Monday, September 21, 2009

Emacspeak, The World's Fonts And Braille

Emacspeak has supported the editing of Unicode text for over a year now --- thanks to the patches fromLukas. With the support now mature, I have now retired option emacspeak-unibyte --- Emacspeak no longer supports running Emacs in unibyte mode. Note that this aligns Emacspeak with Emacs 23.2 which obsoletes unibyte mode.
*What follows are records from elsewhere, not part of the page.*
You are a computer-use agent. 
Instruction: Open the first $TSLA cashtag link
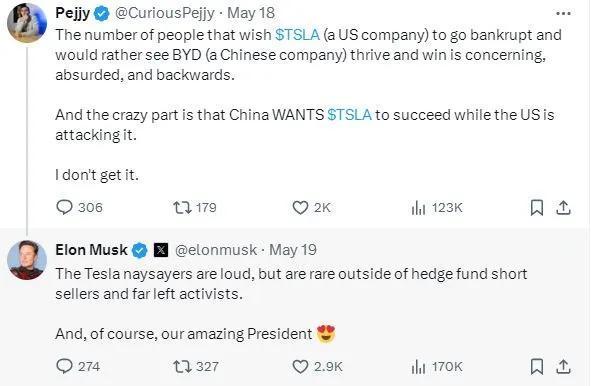[x=297, y=35]
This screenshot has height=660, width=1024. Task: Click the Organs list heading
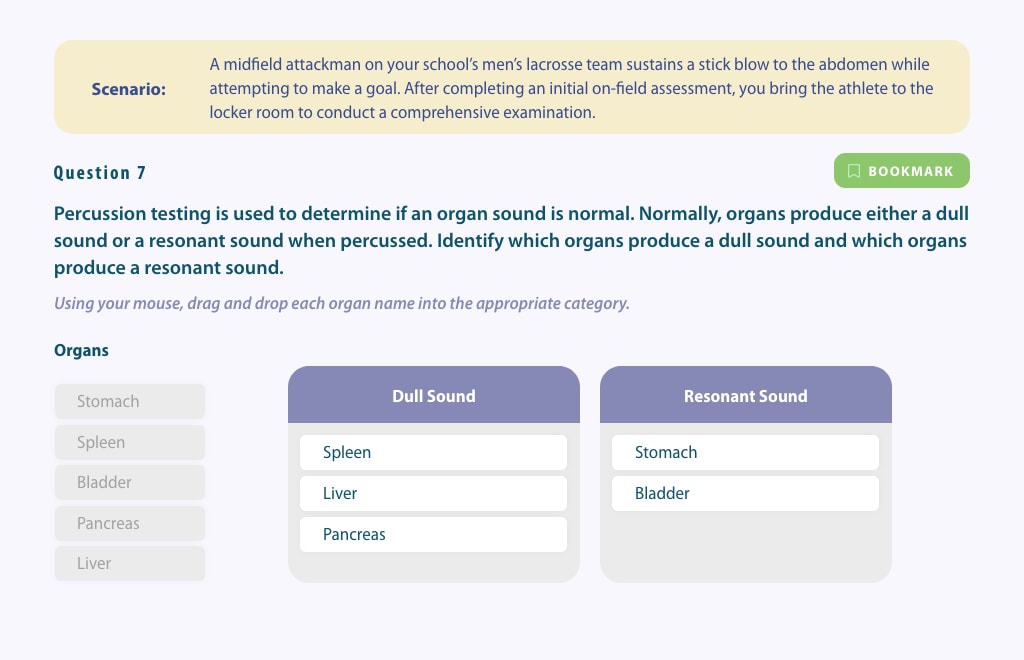coord(81,351)
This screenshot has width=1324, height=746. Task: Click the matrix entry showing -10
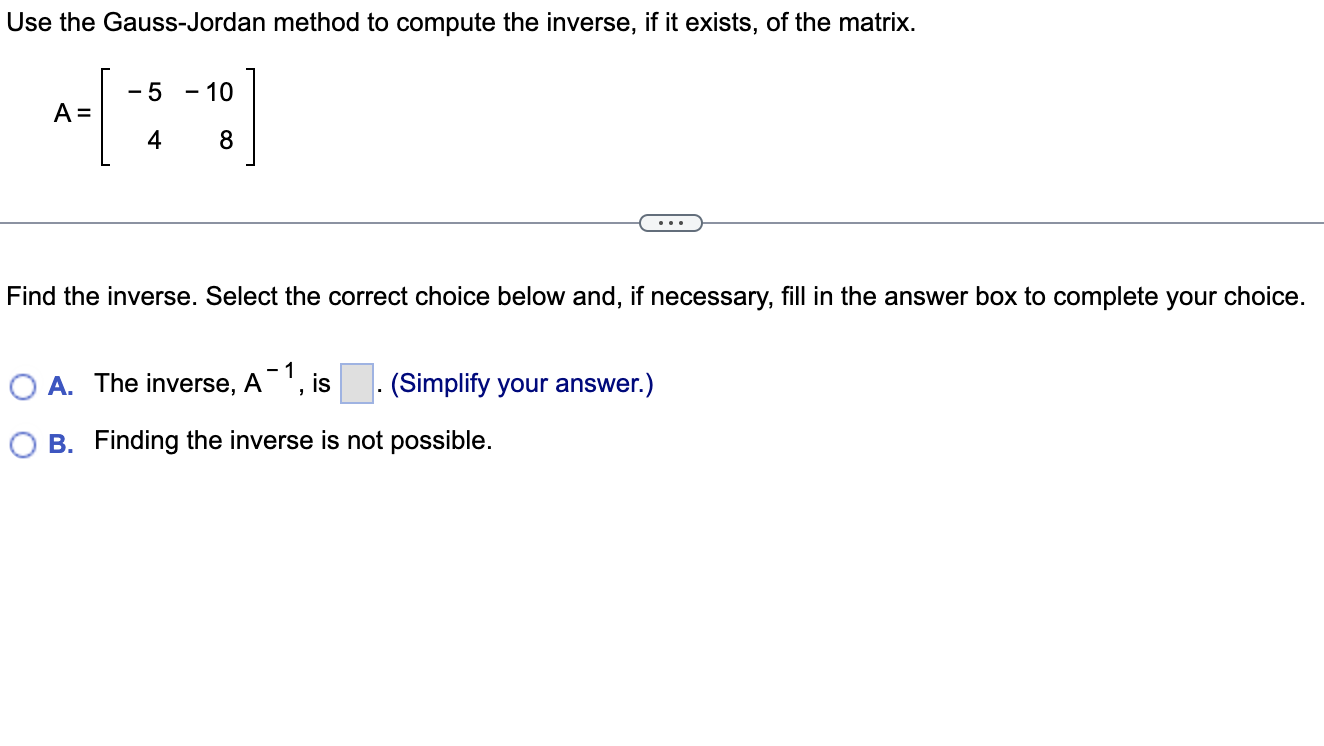(x=207, y=93)
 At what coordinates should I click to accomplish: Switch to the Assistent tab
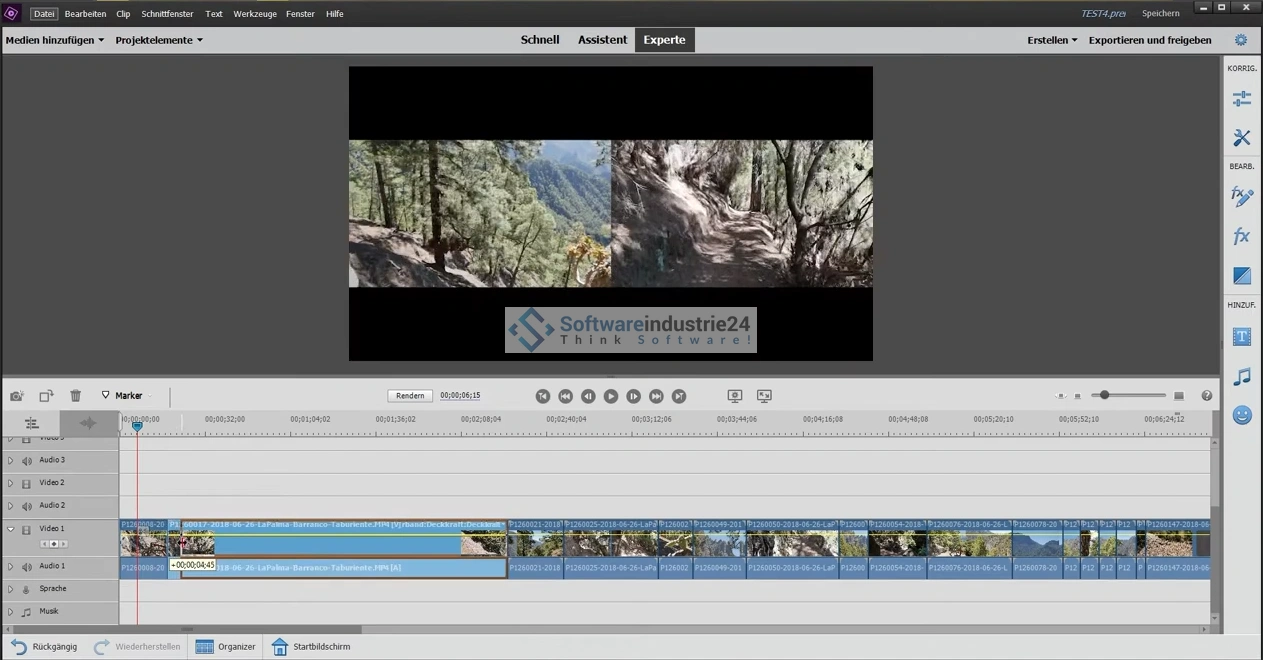pyautogui.click(x=602, y=40)
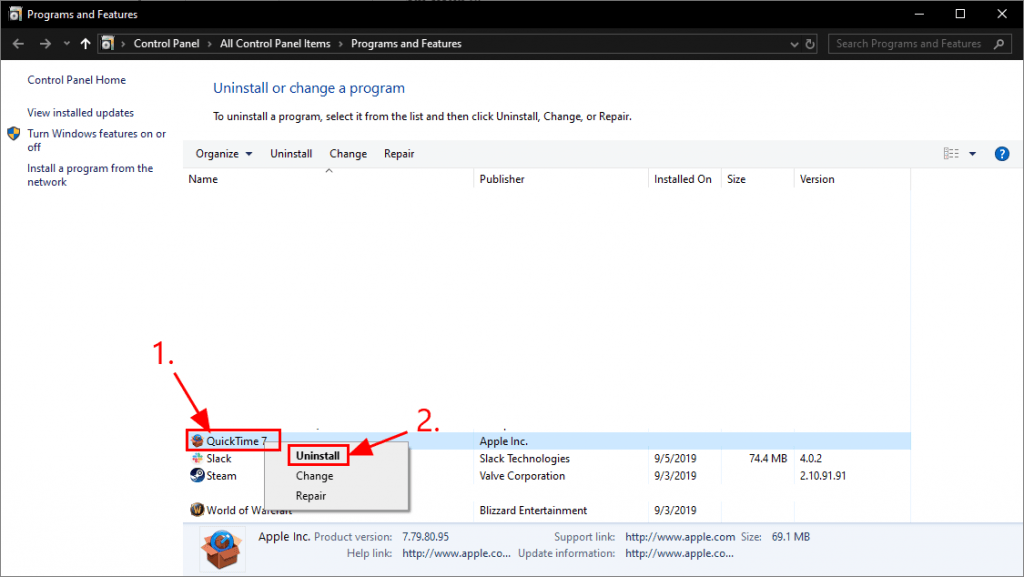Click the Refresh button in address bar
This screenshot has width=1024, height=577.
coord(813,44)
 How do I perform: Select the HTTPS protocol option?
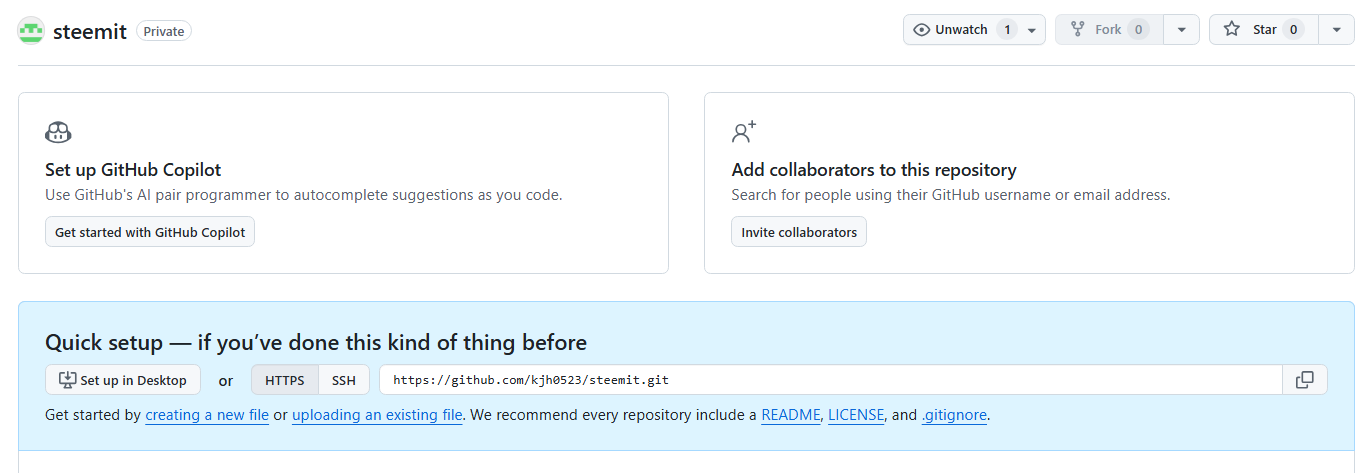point(285,380)
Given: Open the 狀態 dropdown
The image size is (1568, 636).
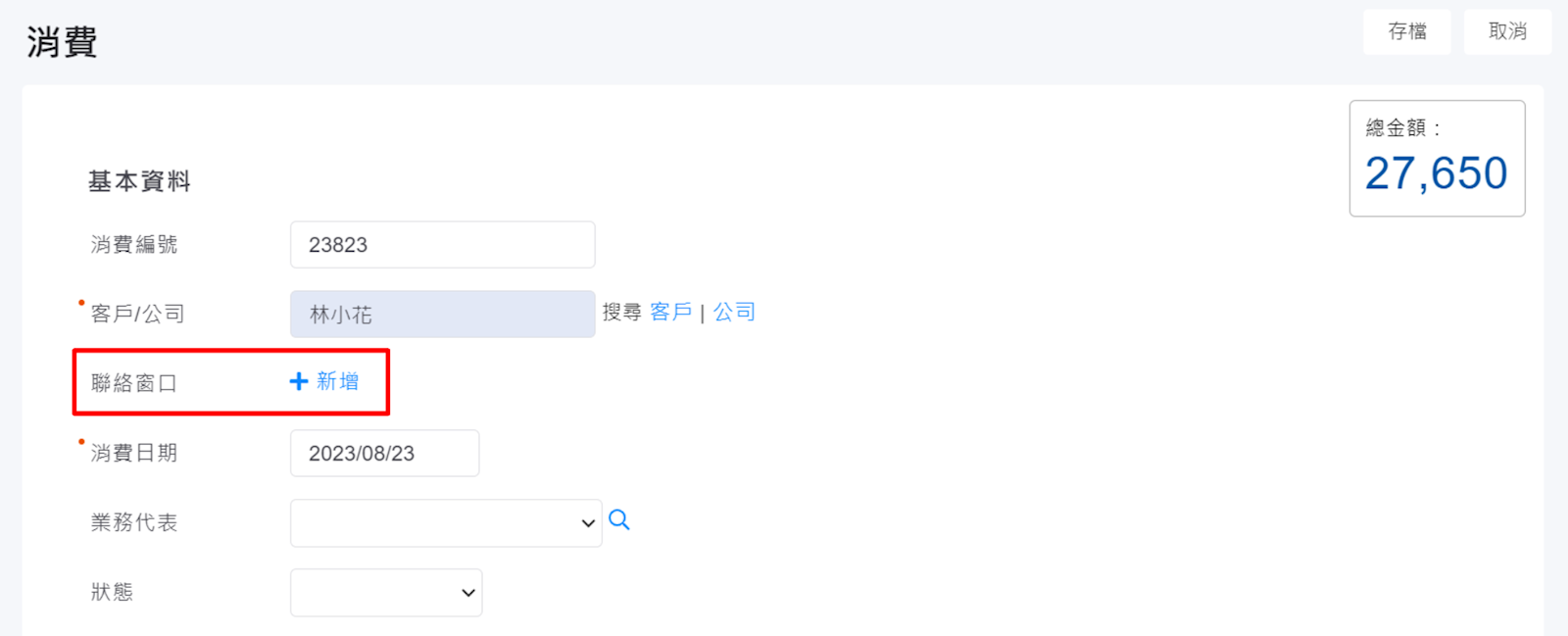Looking at the screenshot, I should [x=386, y=593].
When you edit text containing Unicode characters, Emacspeak uses the name of the character as found in the description file from the Unicode consortium --- you will need to download and install that data file as documented in Emacs:

describe-char-unicodedata-file is a variable defined in `descr-text.el'.
Its value is 
"/usr/local/share/unicode/UnicodeData.txt"

Documentation:
Location of Unicode data file.
This is the UnicodeData.txt file from the Unicode Consortium, used for
diagnostics.  If it is non-nil `describe-char' will print data
looked up from it.  This facility is mostly of use to people doing
multilingual development.

This is a fairly large file, not typically present on GNU systems.
At the time of writing it is at the URL
`http://www.unicode.org/Public/UNIDATA/UnicodeData.txt'.

You can customize this variable.

This variable was introduced, or its default value was changed, in
version 22.1 of Emacs.

With the Unicode data file in place, Emacspeak can announce names of characters from all of the world's fonts --- this includes Braille. As an added convenience, I have integrated package toy-braille.el found on the Emacs wiki into the Emacs codebase and defined a new interactive command emacspeak-wizards-braille --- if you find yourself using it often, you can bind it to a key of your choice. Command emacspeak-wizards-braille prompts for the string to Braille and produces a Grade-1 representation of the specified string using the appropriate Unicode characters.